#### REQUIREMENT:
Update the material below from the line containing "Open the help" down to the line containing "Open the TheBestUkester" by replacing "question mark" with "question icon" and changing nothing else. Return only those lines.

#### INPUT ROWS:
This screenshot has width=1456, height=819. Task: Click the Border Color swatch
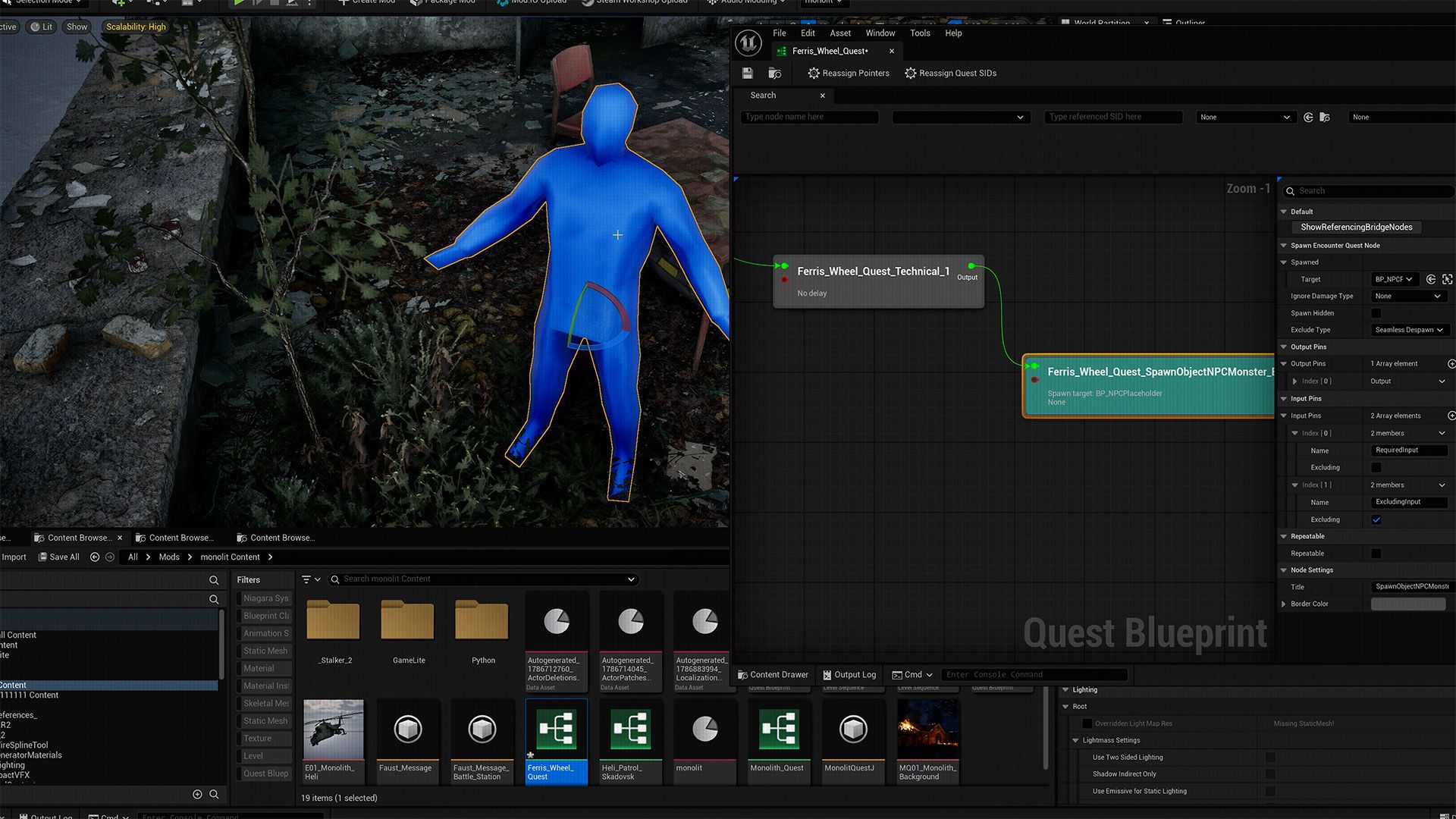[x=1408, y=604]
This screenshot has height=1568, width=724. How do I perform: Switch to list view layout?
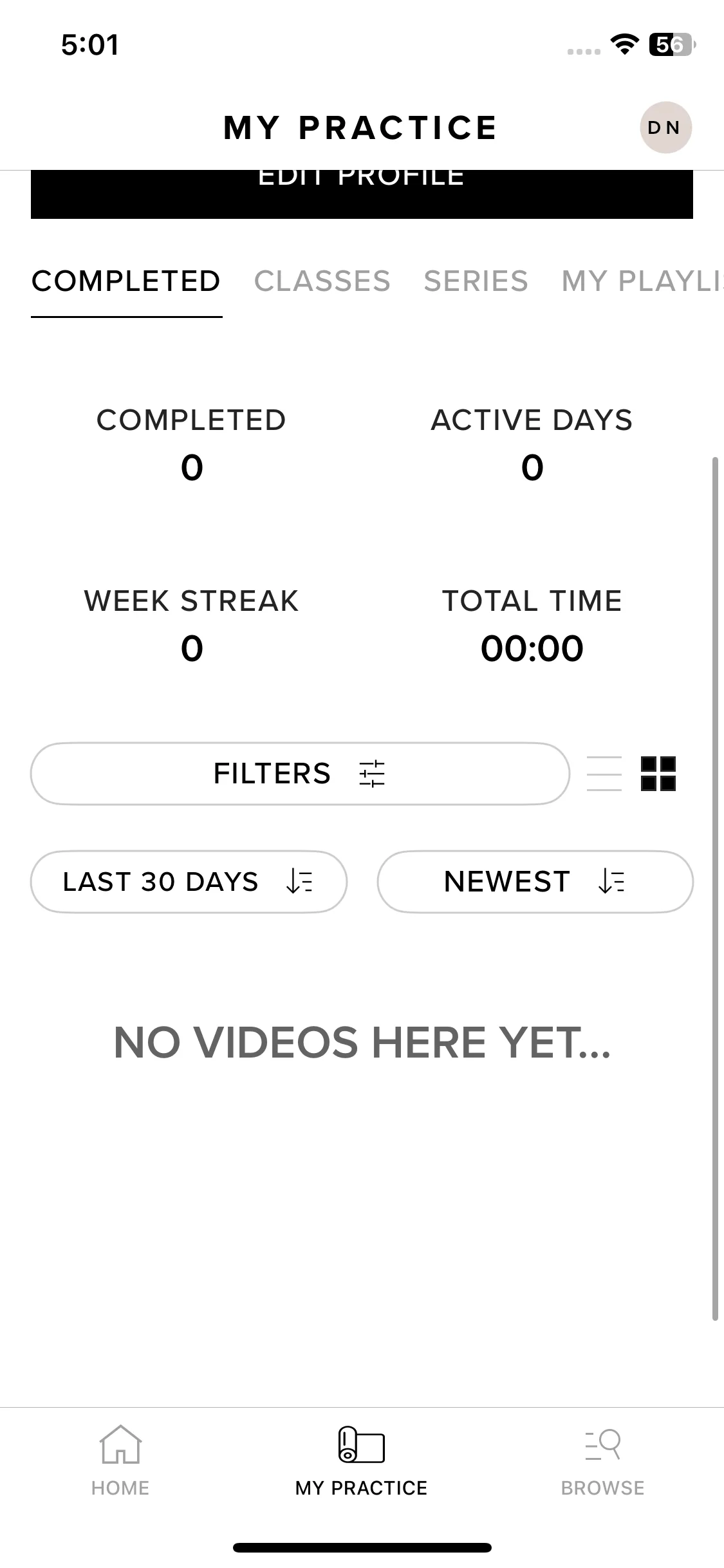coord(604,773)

--

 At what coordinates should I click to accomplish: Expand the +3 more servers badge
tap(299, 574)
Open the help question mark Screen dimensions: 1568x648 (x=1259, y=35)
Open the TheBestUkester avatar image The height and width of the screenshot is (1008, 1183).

...

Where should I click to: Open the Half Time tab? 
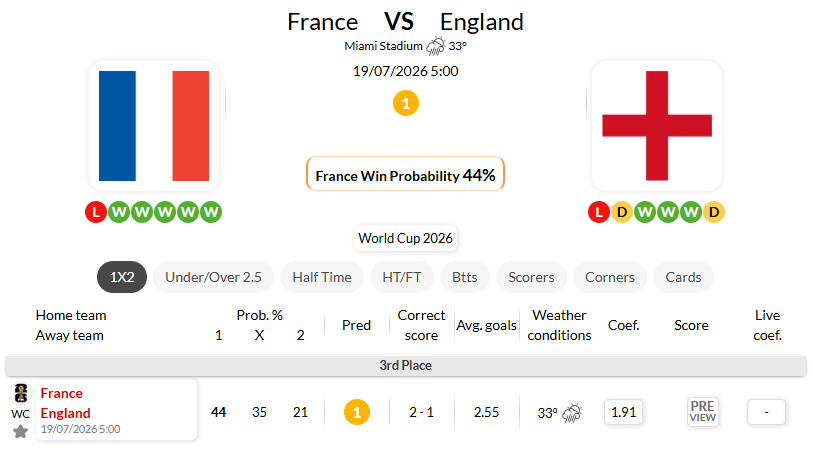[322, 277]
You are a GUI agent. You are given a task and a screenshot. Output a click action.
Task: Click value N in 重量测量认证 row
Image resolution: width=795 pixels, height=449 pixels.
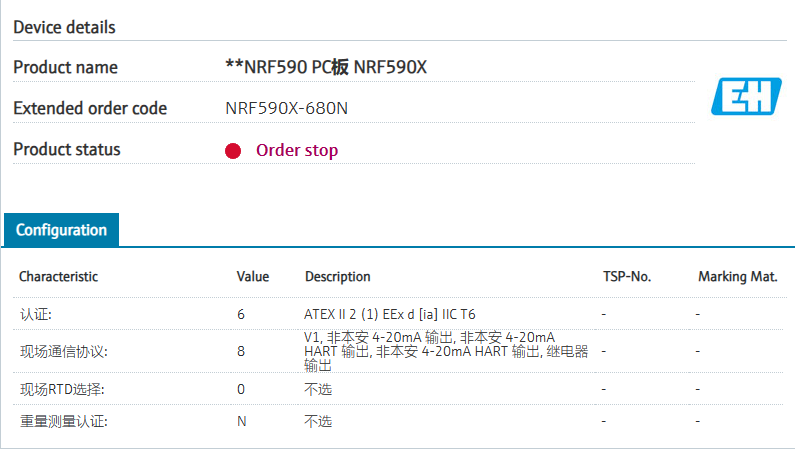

#### RESULT FOR THIS EXERCISE:
Open the help question icon Screen dimensions: 1568x648 (x=1259, y=35)
Open the TheBestUkester avatar image The height and width of the screenshot is (1008, 1183).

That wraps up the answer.